I read your discussion with colohost on the below thread:
https://www.zabbix.com/forum/zabbix-...-graphs-snmpv3

I am using MD5/DES and not even using AES and still facing this issue. The thread ended with no resolution, can you tell me what can I do to proceed to resolve this issue?

I am facing issue on Cisco and checkpoint both vendors. So it's not vendor specific issue and happens on multiple vendors.

You may need to alter your corporate policy to solve this problem, or not use Zabbix. Zabbix is not written in a manner that is going to be compatible with retrieving a large number of OID's from a device that serves them slow enough to not permit retrieving them all in one shot, as was demonstrated in that other thread.

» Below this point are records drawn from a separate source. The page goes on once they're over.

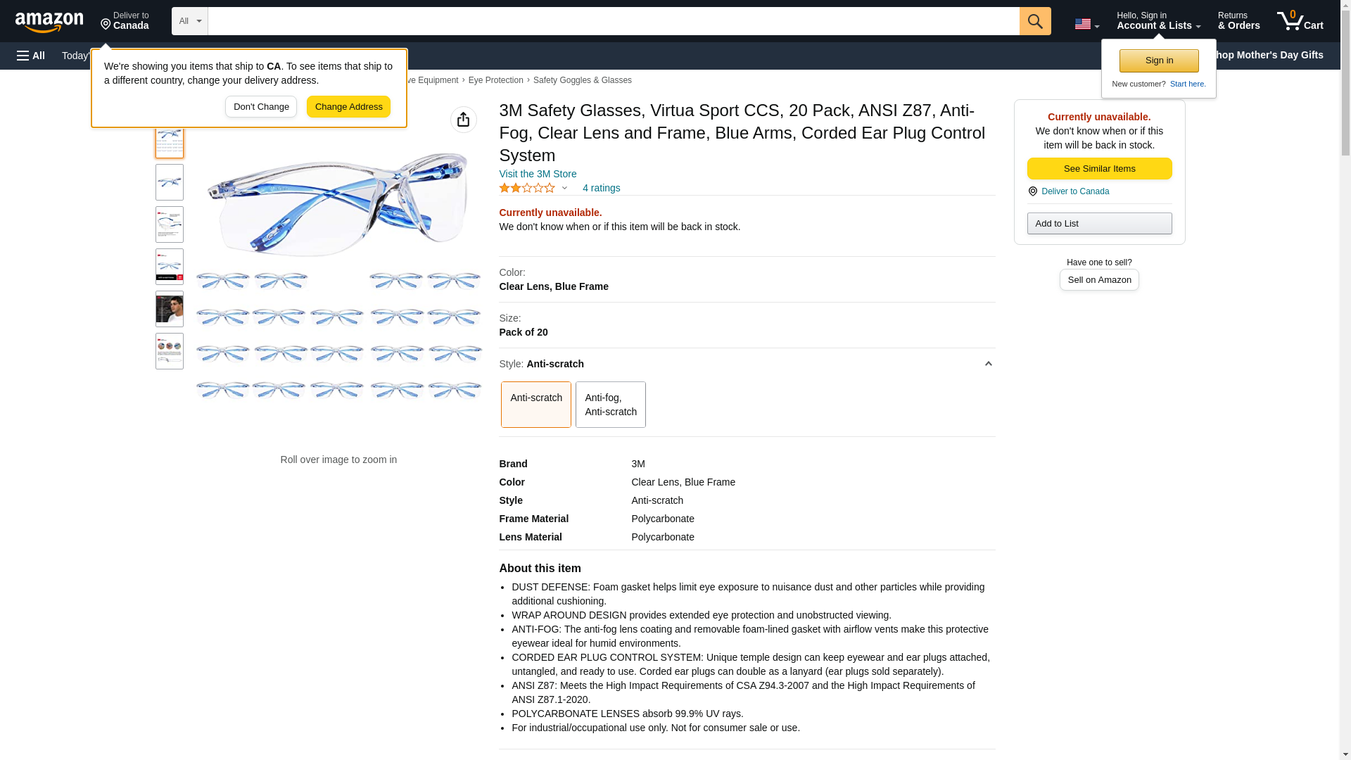Click the Amazon logo
This screenshot has width=1351, height=760.
(49, 22)
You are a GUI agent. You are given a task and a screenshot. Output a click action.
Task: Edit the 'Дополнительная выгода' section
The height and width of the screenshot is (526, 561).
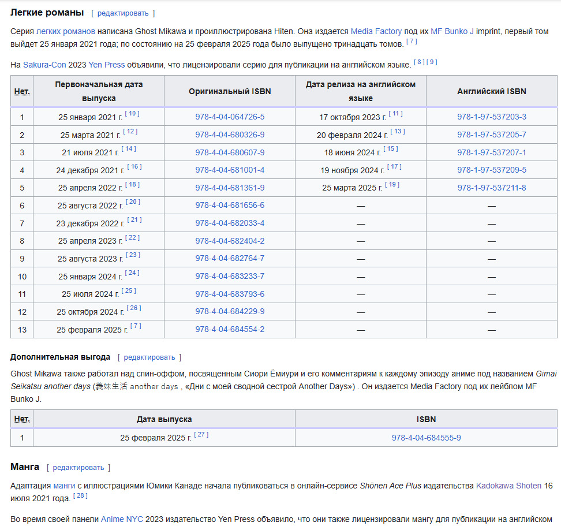click(149, 357)
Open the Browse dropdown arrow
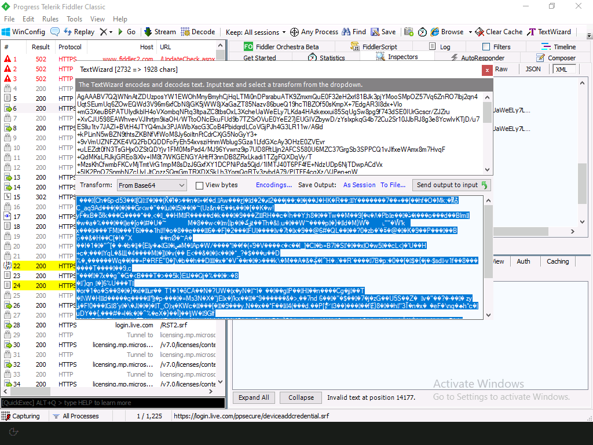Screen dimensions: 593x445 pos(470,32)
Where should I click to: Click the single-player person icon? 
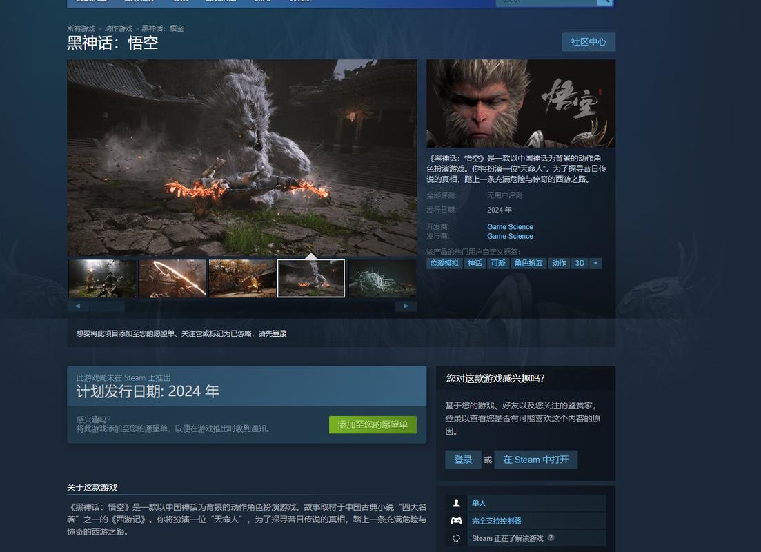tap(456, 503)
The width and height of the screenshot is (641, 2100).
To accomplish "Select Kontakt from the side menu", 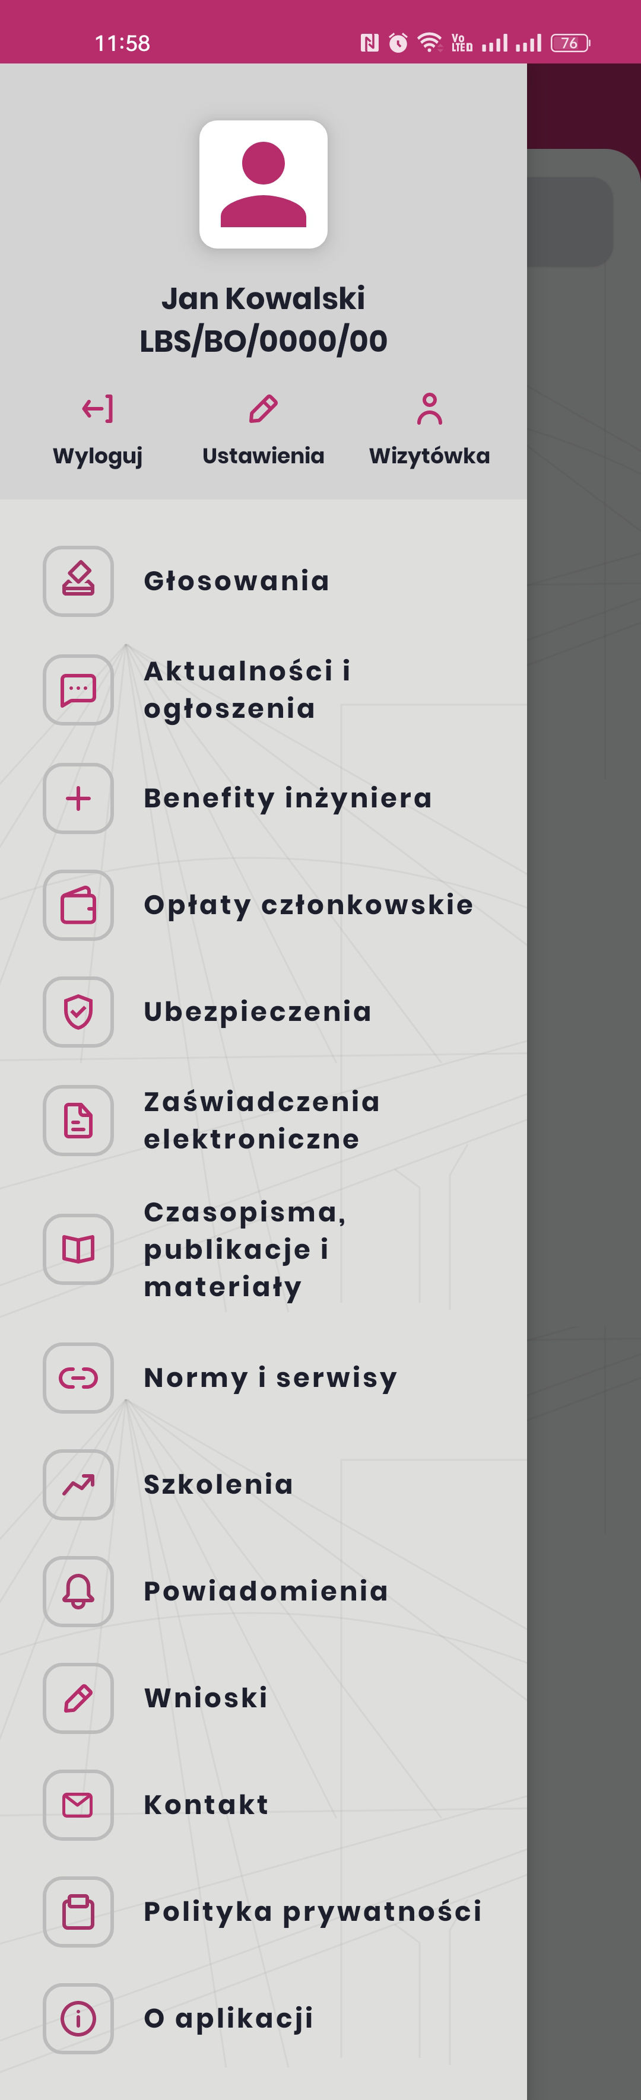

It needs logic to spread out the retrievals to groups of ports so it can achieve a query volume the device can sustain before it (zabbix) times out. It should also have logic to detect that if you've set a polling frequency that would be impossible to keep up with, i.e. polling continuously still wouldn't keep up, then throttle back to a sustainable value until all groups can be retrieved successfully in the desired interval. I tried to push that agenda but got nowhere because the people who author it can't seem to understand what life is like dealing with high port density network equipment. We have some gear with real or logical management planes that cover hundreds or 1000+ ports; you can't grab 10 OID's per port with snmpv3 encryption and Zabbix.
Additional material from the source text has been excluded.